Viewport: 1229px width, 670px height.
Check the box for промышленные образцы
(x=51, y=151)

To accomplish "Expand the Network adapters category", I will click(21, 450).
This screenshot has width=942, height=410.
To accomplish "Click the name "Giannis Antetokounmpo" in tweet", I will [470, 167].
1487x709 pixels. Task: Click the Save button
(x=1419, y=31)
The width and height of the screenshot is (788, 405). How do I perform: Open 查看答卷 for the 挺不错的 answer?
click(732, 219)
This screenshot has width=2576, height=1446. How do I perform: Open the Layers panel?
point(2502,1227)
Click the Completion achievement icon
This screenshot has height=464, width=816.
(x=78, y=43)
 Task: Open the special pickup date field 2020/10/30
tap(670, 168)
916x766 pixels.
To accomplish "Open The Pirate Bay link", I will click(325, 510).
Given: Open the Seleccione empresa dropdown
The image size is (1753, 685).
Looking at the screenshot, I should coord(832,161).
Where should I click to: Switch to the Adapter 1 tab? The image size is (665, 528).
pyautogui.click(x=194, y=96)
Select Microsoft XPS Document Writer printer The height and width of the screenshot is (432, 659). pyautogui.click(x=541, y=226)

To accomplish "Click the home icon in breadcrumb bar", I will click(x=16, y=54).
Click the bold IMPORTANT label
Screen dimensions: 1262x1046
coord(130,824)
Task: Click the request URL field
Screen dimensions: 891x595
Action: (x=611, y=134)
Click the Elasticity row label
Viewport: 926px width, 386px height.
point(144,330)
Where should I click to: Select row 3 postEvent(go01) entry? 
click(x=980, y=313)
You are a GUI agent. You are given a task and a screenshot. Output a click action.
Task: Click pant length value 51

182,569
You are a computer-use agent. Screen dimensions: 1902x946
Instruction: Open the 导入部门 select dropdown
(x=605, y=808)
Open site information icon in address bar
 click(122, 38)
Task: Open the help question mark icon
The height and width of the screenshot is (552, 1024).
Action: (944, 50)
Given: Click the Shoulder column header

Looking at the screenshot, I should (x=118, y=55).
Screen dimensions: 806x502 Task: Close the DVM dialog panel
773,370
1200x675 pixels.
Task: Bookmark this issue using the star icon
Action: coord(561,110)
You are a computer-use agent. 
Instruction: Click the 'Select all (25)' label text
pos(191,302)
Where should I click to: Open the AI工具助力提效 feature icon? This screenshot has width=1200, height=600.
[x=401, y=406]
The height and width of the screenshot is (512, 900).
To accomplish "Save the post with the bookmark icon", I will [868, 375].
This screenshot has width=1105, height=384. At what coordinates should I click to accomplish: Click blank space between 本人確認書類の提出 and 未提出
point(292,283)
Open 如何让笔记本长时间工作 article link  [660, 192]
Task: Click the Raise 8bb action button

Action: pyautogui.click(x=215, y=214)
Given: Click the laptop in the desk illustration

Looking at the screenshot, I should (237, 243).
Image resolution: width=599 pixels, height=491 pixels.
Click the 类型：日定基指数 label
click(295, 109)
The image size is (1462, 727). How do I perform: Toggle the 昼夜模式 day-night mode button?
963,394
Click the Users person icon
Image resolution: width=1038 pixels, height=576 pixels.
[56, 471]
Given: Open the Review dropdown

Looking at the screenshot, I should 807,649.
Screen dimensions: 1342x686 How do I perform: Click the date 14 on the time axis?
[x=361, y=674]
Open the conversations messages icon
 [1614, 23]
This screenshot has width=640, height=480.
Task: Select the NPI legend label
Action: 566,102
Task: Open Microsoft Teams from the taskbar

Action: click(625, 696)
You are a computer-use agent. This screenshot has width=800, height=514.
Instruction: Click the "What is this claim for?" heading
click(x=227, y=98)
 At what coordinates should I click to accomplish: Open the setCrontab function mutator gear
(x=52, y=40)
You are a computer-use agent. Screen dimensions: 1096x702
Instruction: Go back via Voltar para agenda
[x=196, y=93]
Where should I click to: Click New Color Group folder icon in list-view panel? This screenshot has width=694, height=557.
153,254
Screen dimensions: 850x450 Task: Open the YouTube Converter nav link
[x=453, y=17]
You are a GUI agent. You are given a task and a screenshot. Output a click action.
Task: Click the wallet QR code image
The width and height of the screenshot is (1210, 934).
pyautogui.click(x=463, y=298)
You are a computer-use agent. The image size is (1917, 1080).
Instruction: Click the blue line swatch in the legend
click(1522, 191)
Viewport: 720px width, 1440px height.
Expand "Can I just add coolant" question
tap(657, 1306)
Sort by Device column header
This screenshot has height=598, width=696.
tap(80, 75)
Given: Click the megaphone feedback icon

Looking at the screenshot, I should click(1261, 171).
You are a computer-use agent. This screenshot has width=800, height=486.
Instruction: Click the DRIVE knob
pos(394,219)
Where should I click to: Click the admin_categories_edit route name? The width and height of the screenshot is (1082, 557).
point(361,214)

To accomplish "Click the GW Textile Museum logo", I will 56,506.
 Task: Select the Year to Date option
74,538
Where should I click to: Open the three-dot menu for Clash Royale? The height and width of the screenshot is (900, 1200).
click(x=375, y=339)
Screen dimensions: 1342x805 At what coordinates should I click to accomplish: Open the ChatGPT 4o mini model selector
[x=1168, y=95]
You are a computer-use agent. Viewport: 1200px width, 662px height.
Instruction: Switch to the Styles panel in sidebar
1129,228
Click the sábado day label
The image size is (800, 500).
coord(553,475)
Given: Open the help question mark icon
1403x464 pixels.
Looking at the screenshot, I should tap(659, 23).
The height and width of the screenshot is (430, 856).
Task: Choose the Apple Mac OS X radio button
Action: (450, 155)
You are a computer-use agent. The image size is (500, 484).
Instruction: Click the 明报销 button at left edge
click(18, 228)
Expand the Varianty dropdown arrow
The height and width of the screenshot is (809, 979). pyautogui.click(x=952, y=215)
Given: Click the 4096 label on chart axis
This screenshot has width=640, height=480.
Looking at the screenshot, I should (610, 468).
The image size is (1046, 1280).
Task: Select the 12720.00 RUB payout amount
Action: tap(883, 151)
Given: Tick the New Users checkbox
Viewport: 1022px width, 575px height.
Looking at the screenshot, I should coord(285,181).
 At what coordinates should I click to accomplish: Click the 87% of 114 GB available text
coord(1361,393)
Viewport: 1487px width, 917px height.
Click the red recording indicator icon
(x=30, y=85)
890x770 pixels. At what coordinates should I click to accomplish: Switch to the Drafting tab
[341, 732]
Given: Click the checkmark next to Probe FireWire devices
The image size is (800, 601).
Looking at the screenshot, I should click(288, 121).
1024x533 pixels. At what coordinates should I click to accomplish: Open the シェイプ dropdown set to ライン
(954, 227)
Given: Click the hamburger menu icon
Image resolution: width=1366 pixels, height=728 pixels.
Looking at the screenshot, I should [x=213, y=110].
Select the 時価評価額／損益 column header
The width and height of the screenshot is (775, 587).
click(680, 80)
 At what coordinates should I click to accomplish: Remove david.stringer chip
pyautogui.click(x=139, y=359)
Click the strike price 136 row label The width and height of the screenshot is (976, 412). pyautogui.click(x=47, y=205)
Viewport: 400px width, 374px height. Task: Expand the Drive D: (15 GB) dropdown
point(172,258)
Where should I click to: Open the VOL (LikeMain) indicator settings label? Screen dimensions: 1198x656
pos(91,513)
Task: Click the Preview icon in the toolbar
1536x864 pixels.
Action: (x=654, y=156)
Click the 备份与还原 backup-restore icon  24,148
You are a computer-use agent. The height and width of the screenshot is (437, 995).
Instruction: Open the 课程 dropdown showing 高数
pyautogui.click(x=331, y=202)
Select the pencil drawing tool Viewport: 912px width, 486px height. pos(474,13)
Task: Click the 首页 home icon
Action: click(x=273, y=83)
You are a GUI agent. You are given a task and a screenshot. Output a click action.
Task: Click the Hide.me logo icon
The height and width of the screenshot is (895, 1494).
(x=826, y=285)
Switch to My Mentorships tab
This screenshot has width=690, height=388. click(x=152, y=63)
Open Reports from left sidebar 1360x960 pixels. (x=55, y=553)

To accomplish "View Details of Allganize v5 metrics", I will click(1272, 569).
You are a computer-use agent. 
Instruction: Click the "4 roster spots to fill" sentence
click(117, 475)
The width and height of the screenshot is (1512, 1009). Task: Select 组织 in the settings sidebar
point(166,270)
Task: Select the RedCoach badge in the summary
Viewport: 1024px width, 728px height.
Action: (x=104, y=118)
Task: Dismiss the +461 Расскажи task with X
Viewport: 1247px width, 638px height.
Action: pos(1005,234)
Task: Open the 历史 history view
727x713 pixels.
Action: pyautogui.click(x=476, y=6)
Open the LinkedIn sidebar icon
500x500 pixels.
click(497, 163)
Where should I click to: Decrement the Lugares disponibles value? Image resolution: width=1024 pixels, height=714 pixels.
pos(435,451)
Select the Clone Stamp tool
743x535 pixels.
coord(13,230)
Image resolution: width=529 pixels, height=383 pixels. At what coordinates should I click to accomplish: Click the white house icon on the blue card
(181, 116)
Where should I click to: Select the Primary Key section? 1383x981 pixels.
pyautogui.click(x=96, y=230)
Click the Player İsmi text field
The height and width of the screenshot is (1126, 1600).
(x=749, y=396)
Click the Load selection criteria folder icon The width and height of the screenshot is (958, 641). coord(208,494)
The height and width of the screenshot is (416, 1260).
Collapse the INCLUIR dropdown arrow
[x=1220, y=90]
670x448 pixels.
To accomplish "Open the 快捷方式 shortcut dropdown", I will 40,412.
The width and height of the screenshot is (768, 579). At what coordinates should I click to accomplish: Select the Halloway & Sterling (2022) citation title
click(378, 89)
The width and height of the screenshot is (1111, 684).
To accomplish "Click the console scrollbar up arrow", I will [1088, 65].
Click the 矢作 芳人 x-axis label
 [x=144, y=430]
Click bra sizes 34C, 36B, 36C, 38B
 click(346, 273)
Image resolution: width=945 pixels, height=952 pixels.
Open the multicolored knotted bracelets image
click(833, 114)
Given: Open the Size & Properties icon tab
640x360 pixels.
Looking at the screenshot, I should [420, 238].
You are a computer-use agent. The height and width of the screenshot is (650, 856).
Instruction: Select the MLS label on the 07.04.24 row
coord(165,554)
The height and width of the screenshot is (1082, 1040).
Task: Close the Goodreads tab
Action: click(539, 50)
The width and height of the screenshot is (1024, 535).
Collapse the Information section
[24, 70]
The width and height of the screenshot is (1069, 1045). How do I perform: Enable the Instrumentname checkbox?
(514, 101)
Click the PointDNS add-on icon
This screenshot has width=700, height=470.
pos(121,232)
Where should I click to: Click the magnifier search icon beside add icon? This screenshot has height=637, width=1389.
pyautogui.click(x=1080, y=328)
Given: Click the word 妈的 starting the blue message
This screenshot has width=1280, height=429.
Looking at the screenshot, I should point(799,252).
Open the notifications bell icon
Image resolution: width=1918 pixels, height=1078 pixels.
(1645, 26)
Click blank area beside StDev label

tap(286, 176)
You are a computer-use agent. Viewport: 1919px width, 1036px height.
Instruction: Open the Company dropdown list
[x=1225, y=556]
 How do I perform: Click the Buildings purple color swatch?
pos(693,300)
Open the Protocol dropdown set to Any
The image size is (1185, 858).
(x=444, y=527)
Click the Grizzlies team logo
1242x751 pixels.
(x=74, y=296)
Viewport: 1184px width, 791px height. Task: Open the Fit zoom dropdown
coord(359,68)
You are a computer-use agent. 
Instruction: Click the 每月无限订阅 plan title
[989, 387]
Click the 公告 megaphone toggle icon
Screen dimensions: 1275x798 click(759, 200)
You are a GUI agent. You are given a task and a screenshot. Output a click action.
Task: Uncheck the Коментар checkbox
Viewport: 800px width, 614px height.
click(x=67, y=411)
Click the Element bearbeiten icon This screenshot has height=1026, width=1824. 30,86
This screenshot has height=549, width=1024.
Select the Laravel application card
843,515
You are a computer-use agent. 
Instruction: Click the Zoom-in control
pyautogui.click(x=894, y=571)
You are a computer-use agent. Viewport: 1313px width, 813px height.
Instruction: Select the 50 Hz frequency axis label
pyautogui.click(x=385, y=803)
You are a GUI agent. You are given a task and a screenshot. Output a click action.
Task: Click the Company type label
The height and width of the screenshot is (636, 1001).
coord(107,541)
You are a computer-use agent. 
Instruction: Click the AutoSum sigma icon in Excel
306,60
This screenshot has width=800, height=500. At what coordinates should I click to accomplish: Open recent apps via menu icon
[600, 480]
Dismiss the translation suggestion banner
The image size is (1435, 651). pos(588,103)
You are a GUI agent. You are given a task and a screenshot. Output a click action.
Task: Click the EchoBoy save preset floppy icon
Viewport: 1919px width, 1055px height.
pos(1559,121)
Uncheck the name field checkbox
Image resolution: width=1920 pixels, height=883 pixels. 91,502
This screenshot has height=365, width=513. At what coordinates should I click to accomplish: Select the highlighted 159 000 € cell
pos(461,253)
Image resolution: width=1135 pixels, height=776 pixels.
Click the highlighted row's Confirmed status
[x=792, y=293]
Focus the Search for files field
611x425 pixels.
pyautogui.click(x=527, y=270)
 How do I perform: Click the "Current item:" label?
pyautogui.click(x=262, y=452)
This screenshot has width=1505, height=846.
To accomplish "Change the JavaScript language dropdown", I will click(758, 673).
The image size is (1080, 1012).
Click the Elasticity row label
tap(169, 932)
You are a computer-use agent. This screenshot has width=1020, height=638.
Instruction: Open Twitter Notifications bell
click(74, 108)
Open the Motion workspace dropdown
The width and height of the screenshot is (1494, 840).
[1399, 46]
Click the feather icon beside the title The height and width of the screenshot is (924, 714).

• Work instruction: What you give back should be exactly the lines of the data above from the line with "is this claim" through the line with "You are a computer-use agent. Screen dimensions: 1096x702", both of those included, and nothing more.

• Exercise solution:
Instruction: Click the "What is this claim for?" heading
click(x=227, y=98)
 At what coordinates should I click to accomplish: Open the setCrontab function mutator gear
(x=52, y=40)
You are a computer-use agent. Screen dimensions: 1096x702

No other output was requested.